Nie jest to już tylko zwykła walka polityczna, ale działanie, które śmiało można uznać za antypaństwowe. Taka fraza nie kojarzy się dobrze Polakom, którzy pamiętają czasy komunizmu, ale tego inaczej nie da się nazwać. Narzekanie Koalicji Obywatelskiej na tarczę antykryzysową, a właściwie negowanie, że ona w ogóle istnieje, albo ciągłe pokrzykiwanie: „jeszcze więcej maseczek”, można uznać ostatecznie za próbę zbicia kapitału politycznego, choć wypadałoby spodziewać się większego umiaru w czasie powszechnej już światowej zarazy. Ale nie oczekujmy zbyt wiele od takich ludzi jak Donald Tusk czy Borys Budka. Widać to już całkiem wyraźnie, że PO gra na wywołanie w Polsce histerii, paniki i chaosu konstytucyjnego, a to zagraża po prostu dalszemu funkcjonowaniu państwa. To jest coś znacznie bardziej niebezpiecznego niż tylko chęć przejęcia władzy na gruzach epidemii. Poważni politycy, a do takich z pewnością należą Mateusz Morawiecki i Andrzej Duda, zdają sobie sprawę z tego, że stoimy przed widmem światowego krachu, który dotknie szczególnie państwa mniej zamożne, nieposiadające ogromnych rezerw finansowych, zależnych w dużym stopniu od rynków zagranicznych.
 
Polska nie stoi w pierwszym szeregu tych krajów, którym grozi katastrofa, ale jeśli opozycja nie wstrzyma swoich antypaństwowych działań, możemy do nich dołączyć. Sytuacja gospodarcza i geopolityczna jest dużo poważniejsza, niż się nam wydaje, ponieważ skutków pandemii nie można jeszcze w ogóle oszacować. Żaden poważny ekspert z dziedziny wirusologii czy mikrobiologii nie jest dziś w stanie odpowiedzieć na pytanie, czy COVID-19 ustąpi za jakiś czas, czy z nami pozostanie, czy powróci jesienią tego roku. Snuje się tylko przypuszczenia. Jeśli nawet pojawi się w wymiarze globalnym szczepionka przeciwko koronawirusowi, to jej zbawienne skutki dla zdrowia ludzi, a także dla gospodarki światowej przyjdą najwcześniej w połowie przyszłego roku.

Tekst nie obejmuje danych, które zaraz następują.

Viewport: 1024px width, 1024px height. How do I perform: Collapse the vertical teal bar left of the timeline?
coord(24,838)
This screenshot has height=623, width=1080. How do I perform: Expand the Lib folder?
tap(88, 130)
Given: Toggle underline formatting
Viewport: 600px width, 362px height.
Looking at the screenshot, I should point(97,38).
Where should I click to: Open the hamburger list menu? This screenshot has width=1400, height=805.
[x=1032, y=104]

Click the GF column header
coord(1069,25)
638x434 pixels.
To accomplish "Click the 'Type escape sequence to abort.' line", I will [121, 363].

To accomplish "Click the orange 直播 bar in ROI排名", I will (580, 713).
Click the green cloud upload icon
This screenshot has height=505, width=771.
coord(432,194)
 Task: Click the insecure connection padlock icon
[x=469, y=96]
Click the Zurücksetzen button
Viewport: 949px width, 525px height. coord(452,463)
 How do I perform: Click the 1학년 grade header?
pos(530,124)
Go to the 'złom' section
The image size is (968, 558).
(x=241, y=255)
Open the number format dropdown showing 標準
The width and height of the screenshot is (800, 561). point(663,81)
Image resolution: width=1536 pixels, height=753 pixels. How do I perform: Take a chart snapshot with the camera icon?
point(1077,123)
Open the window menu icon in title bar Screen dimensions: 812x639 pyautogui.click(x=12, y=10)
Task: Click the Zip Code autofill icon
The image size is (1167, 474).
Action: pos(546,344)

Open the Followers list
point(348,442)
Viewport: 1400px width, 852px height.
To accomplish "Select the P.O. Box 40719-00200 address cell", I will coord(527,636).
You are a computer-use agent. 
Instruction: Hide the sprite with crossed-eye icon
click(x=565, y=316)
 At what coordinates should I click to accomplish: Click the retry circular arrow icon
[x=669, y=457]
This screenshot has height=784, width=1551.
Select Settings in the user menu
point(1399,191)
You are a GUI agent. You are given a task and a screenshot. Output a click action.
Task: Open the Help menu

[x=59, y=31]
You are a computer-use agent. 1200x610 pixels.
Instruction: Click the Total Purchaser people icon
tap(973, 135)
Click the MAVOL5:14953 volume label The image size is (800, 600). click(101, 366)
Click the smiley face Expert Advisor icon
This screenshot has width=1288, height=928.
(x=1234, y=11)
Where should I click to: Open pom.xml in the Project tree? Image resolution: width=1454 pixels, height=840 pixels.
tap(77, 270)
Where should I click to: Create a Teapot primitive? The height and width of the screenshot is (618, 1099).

Do tego czasu w trosce o zdrowie i życie ludzi będziemy wyłączeni z normalnego życia społecznego. To nie jest czarna wizja, bo gdyby nawet zniesiono obostrzenia za trzy, cztery miesiące, to skutki epidemii dla polskiej gospodarki będą i tak fatalne, a odbicie przyjdzie tylko wtedy, jeśli SARS-CoV-2 nie wróci do nas w kolejnej fali jesienią tego roku.
 
Wiele się mówi o solidarności w czasach zarazy, ale jeśli Polska, poza kryzysem gospodarczym, będzie targana chaosem konstytucyjnym, nieustannym podważaniem jakichkolwiek decyzji rządu w walce z wirusem, stanie się bardzo szybko obiektem zakulisowych działań, których celem będzie doprowadzenie do upadku lub całkowitego uprzedmiotowienia naszego państwa. Takie działania już prowadzi Rosja, choć są to jak na razie tylko dość toporne fake newsy. Może refleksje tu zawarte są na wyrost, są zbyt katastroficzne, ale wojnę z koronawirusem i walkę o zdrowie całych narodów już toczymy, batalię o przetrwanie wielu kluczowych dla świata gospodarek już mamy, więc to nie jest ani kryzys z 1929, ani z 2008 roku. Jest znacznie gorzej.


Oceń artykuł
Wczytuję ocenę...

 

POLECANE
Co się dzieje na granicy? Straż Graniczna wydała komunikat z ostatniej chwili
Co się dzieje na granicy? Straż Graniczna wydała komunikat

W pierwszym kwartale roku funkcjonariusze SG zatrzymali 119 osób zaangażowanych w organizowanie i pomocnictwo w nielegalnym przekraczaniu przez cudzoziemców granicy państwowej - przekazał PAP p.o. rzecznika prasowego SG mjr Andrzej Juźwiak. 94 zatrzymanych to cudzoziemcy, a wśród nich 48 to obywatele Ukrainy.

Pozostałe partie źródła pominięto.